The race to improve technical clothing for dirt munchers is in full force and Specialized has poured its mighty resources into its Spring 2014 apparel line, specifically targeted at trail, all-mountain and gravity categories.
What does the Morgan Hill, Calif., company know about clothing? Plenty, as reflected by a recent media launch in sunny Santa Cruz, where several product engineers and managers geared us up before flogging us on the trails of the mighty U.C. Santa Cruz trails, the day after a heavy rain moistened the trails for several of us wide-eyed journalists.
After a hearty dinner at Hula’s Island Grill & Tiki Room, where I grilled apparel design manager Jason Israel on what makes his clothing special, I retreated to my hotel room to root around the bag of clothing to choose the appropriate gear for the following morning’s ride. With a forecast of sunny skies and temperatures nearing 70 degrees, I pulled out the Demo Pro long sleeve jersey, Enduro Sport shorts, Mountain bib liner with S.W.A.T. (storage, water, air, tools) engineering, plus the LoDown full-fingered gloves and enduro Pro tall socks. I purposely choose a mixture of the three categories to reflect the type of riding we’d experience. If that wasn’t enough, Specialized invited its gravity-fueled wonder twins, Matt Hunter and Kyle Norbraten, to shred the trails with us.
The clothing technology
Israel shared two highlights from the development process which were incorporated into its mountain bike apparel line: Deflect UV and VaporRize. The first is designed to protect the rider’s skin from extended sun and ultraviolet exposure, while the second is intended to wick away moisture and keep the rider from getting clammy after the temperature soars or drops dramatically.
Demo Pro LS Jersey – $85
According to Israel, Deflect UV is fabric based, UPF 30 – UPF 50 rated protection that is breathable, chemical free and never wears off. UPF is the rating system used for fabric similar to SPF found on sunscreen lotions. Every jersey and short in the Specialized apparel line uses fabric that is independently tested for a UPF rating from UPF 30 to UPF 50.
Enduro Sport Shorts – $72
The highlight for me wasn’t on the outside, but what I wore underneath: the S.W.A.T. bib short not only uses the same VaporRize moisture transfer mesh fabric, it has five integrated pockets to store portable energy, tools, keys or anything one needs to access quickly, with a chamois pad that’s comparable to the finest road bibs I’ve used. The leg cuffs and hidden storage on the lower back also keeps your goods protected from the elements while providing quick accessibility, eliminating the saggy back pocket effect found with standard jerseys. Several riders in our media peloton were using the back middle storage pocket for an extra water bottle.
Mountain Bib Liner – $85
My hybrid mix of clothing worked out well. I prefer some extra arm coverage, and despite the heat I kept my sleeves down for most of the ride, thanks to the wicking of the material. The shorts were cut just right, providing ample room for shifting behind the saddle on descents.
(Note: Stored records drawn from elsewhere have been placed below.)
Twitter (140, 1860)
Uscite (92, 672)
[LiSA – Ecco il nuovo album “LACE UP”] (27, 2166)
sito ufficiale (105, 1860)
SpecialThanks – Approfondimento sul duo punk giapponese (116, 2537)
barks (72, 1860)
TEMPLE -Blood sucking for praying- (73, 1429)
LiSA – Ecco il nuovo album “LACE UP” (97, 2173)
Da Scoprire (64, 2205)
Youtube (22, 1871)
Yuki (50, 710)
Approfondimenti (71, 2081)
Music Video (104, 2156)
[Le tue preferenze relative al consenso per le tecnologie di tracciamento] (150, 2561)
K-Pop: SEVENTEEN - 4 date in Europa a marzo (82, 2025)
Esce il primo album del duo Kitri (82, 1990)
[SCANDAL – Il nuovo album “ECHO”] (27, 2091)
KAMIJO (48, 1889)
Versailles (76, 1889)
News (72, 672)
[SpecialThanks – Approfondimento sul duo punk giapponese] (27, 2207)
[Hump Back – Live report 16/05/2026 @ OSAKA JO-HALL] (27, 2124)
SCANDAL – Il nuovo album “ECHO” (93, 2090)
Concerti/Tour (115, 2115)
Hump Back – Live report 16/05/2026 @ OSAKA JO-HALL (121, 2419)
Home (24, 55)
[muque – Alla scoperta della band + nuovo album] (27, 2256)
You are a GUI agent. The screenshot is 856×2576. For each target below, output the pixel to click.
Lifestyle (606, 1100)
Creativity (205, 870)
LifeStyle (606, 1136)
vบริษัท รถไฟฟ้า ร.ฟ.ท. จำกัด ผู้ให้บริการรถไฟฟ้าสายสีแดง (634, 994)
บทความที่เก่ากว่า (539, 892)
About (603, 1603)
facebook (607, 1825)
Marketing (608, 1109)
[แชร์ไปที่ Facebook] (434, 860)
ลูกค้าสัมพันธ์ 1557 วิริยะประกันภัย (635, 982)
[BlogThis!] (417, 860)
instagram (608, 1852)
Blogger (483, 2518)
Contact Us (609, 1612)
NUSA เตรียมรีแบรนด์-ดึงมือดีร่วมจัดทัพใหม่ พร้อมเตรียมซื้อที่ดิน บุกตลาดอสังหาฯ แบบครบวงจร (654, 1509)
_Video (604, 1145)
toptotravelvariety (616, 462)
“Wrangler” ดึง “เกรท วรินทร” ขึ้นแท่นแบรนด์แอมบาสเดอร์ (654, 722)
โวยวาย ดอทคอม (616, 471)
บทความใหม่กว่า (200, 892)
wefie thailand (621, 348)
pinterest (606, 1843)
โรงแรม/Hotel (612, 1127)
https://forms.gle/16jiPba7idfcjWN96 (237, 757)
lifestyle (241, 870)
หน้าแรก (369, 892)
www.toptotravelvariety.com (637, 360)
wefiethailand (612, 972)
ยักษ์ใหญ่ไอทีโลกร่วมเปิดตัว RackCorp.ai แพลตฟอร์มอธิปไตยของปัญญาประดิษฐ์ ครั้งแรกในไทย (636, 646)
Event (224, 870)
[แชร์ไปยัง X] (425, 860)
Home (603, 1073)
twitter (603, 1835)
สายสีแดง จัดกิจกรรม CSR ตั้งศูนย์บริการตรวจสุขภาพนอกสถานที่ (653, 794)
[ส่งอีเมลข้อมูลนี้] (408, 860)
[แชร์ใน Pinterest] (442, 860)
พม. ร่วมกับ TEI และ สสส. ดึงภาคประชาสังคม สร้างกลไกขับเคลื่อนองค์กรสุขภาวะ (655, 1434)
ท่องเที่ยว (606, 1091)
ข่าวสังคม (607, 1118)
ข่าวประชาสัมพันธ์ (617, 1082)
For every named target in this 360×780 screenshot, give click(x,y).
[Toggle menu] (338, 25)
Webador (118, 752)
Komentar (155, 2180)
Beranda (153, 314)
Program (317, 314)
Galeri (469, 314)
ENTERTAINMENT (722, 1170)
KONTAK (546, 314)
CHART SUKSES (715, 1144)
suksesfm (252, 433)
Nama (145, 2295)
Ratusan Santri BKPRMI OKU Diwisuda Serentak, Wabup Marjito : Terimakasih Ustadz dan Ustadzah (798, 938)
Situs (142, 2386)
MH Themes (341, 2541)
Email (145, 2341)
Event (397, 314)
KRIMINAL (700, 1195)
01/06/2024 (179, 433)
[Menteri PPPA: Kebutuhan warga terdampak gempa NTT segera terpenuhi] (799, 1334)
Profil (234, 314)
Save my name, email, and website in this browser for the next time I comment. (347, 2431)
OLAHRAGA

I’m already a bib short believer, and have been wearing taller socks as my riding takes me off road more often, which kept the poison oak from biting my ankles.
Not just for men
In addition to having an in-house clothing lab, where a full-time pattern-maker and seamstress can take a concept to a rideable sample in 24 hours or less, Specialized introduced a new women’s mountain bike apparel line. The Andorra Pro and Comp jerseys and shorts come in several colorways, and there’s a mountain liner that goes with the five shorts on offer.
Andorra Comp LS Jersey – $70
Andorra Pro Shorts – $135
S.W.A.T. Mountain Liner – $65
A special treat
My machine for the day was the new 150mm travel Stumpjumper FSR Expert Carbon EVO 650B. Coming off several years riding 26-inch and 29er, I was looking forward to suffering with a smile on something altogether new from a company enjoying massive race and sales success with its 29er stable.
Stumpjumper FSR Expert Carbon EVO 650B – $6,500
And suffer I did. The tacky trails quickly turned to soup, and an hour or so into our three and a half hour adventure, I overcooked a turn with a bit too much mud on my 2.3-inch front Butcher tire, misjudging the depth of the brown soup. I laid the Stumpy and my body down without too much fanfare, but found myself in a nice green pasture of poison oak as penance for my sins of misjudgment.
Something I did notice, however, was the wicking ability of the Demo jersey and Enduro Sport shorts; a quick swipe of the hand and all the mud and moisture was wiped away, leaving my kit virtually spotless. A small cut below the knee (and, unfortunately, an unhealthy dose of poison oak which reared its ugly head three days later) was all that I brought home from our ride. The Stumpy, however, made me a better rider, especially on the ultra technical and ultra steep downhill sections rife with soupy ruts and narrow channels between rocks and roots. Credit the bike’s geometry and suspension, because this rider hadn’t touched knobby to trail in several months.